The gameplay is most simply described as Diablo II with Marvel characters. In fact, that’s how David Brevick, President and CEO of Gazillion Studios, describes the game. The description is accurate, with players directing their hero through the world from an isometric view, clicking to move and clicking to attack. Clickety, clickety, clickety. If this method of gameplay is not something that you’re a fan of, then you might have some issues with this game.
The “Marvelization” of the gameplay is pulled off incredibly well, with hero specific powers leaping off the screen like the ink on a comic book page. The animations are smooth, the powers are visually exciting, and the battles are fierce.
As I travelled through all eight chapters of the story, I didn’t really find myself challenged though. My chosen hero, Thor, wadded through packs of enemies, swinging the mighty Mjolnir in wide arcs and sending baddies flying. I found that by the time I had reached level 15, or a maximum 60, I had gained powers that would allow me to take down incredibly large amount of enemies without dampening my tights with sweat.
The character advancement in Marvel Heroes is a variation of the talent tree system, and will be familiar to WoW and Diablo veterans alike. Each level you gain points that can be put towards powers in three different trees. Different abilities and powers unlock as you get to higher levels, and the more points you put into said powers, the more effective they are. I found this to be a simple yet workable system.

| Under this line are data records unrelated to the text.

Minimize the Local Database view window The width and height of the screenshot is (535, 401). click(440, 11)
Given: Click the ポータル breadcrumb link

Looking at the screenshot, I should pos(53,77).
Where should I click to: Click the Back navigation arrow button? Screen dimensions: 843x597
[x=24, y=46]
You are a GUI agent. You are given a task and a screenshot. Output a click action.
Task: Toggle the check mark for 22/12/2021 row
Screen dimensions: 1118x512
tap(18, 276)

While there’s not as much specialization as other MMOs (i.e. no “Tank” Thor or “DPS” Thor), there is enough that I felt that my particular Thor was different from the multitude of others fighting back to back with me as I travelled around the Earth. I was able to focus my Thor on his ranged lightning powers. I found myself to be a great ranged AOE fighter, and really enjoyed taking on multiple enemies and bringing the thunder! Playing around with some other characters, I was able to get some Tank-ish abilities, but there weren’t many healing abilities to be found.

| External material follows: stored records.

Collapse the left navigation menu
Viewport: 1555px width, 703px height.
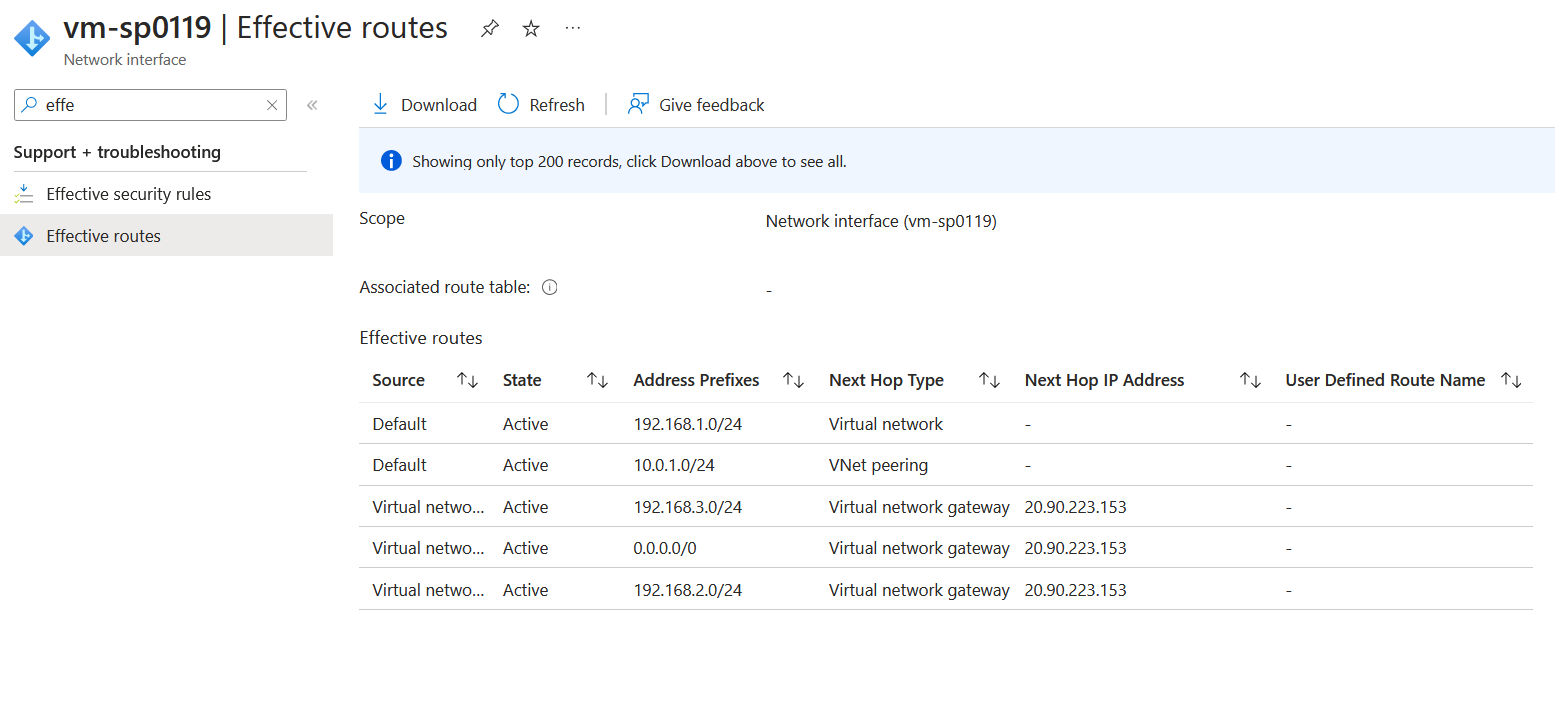pos(312,105)
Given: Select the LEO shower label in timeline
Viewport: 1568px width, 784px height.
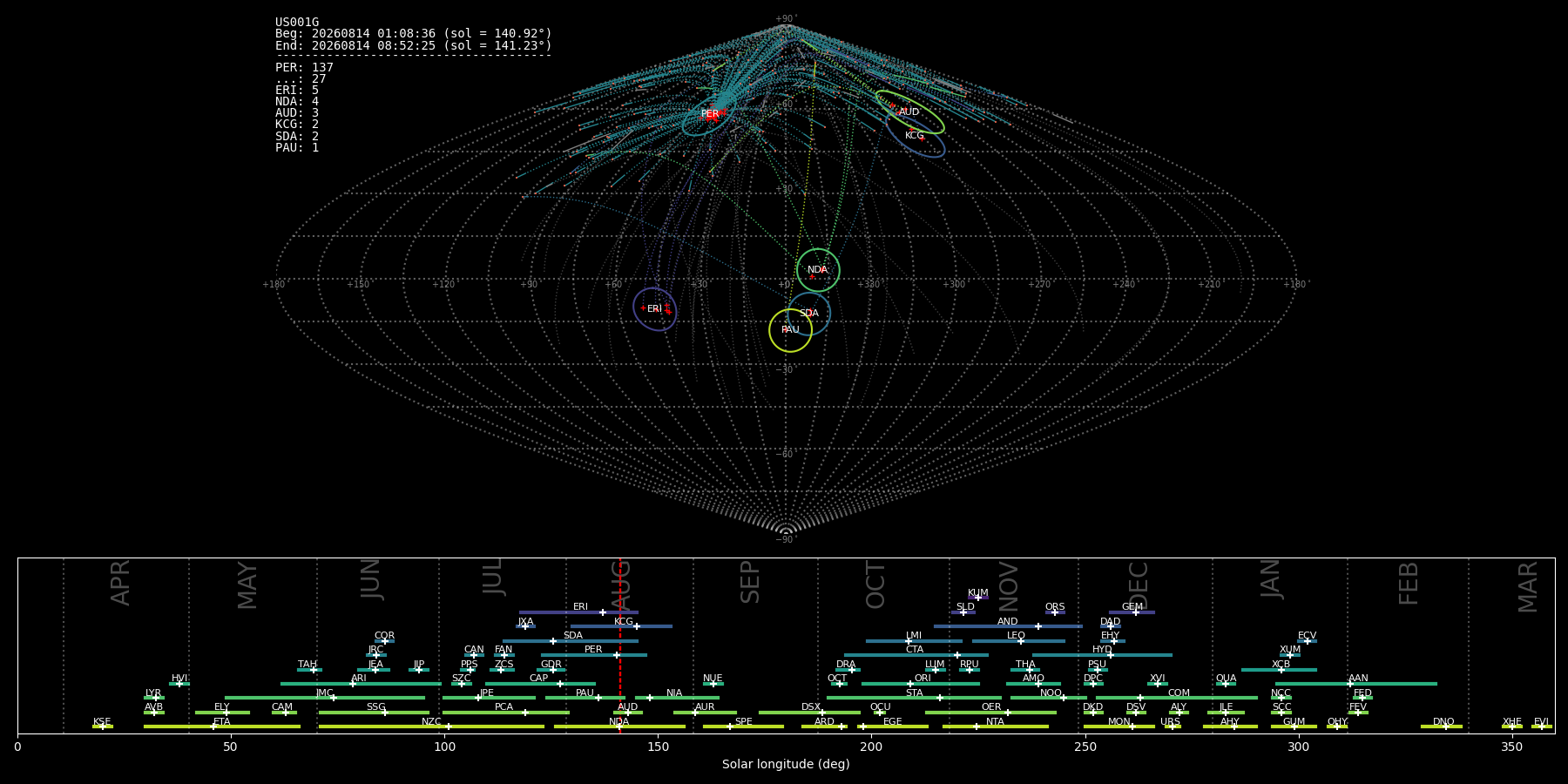Looking at the screenshot, I should [1016, 636].
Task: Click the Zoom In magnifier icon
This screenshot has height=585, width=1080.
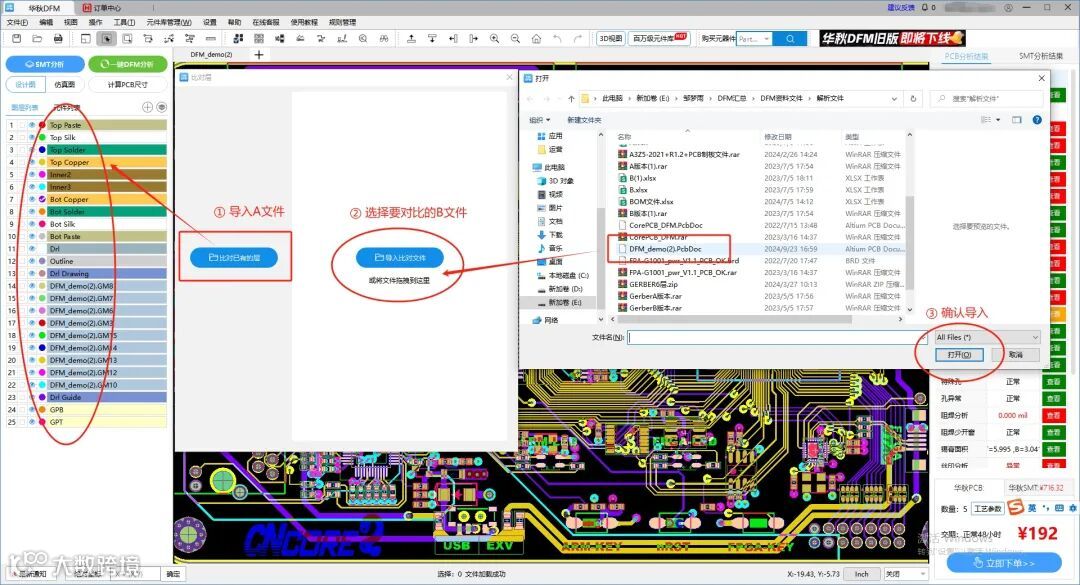Action: [x=493, y=38]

Speaking of multiple versions of Thor, don’t be surprised to jump into your first fight and be joined by… YOU! Gazillion stated right from the beginning that players would not be making their own heroes, and would instead be taking on the mantle of established Marvel Heroes. This does created some immersion breaking moment, which detract from the stellar story that the game presents.
The story focuses on Dr. Doom and the Cosmic Cube. I won’t give away any spoilers, but the game has you travelling throughout iconic locations from Marvel mythos, including Hell’s Kitchen, the Savage Land, and even Dr. Doom’s home country of Latveria.
I did dabble in the end-game of Marvel Heroes, which takes place once you complete the main story, and, like Diablo, much before you hit max level. This consists of PvP and Daily Missions.
The daily missions take you through locations that you’ve already travelled through in-game, and pits you against one of the villains from the game and their minions. They’re just as pleasing as the combat in the rest of the game, but after several instances they do tend to get a little repetitive.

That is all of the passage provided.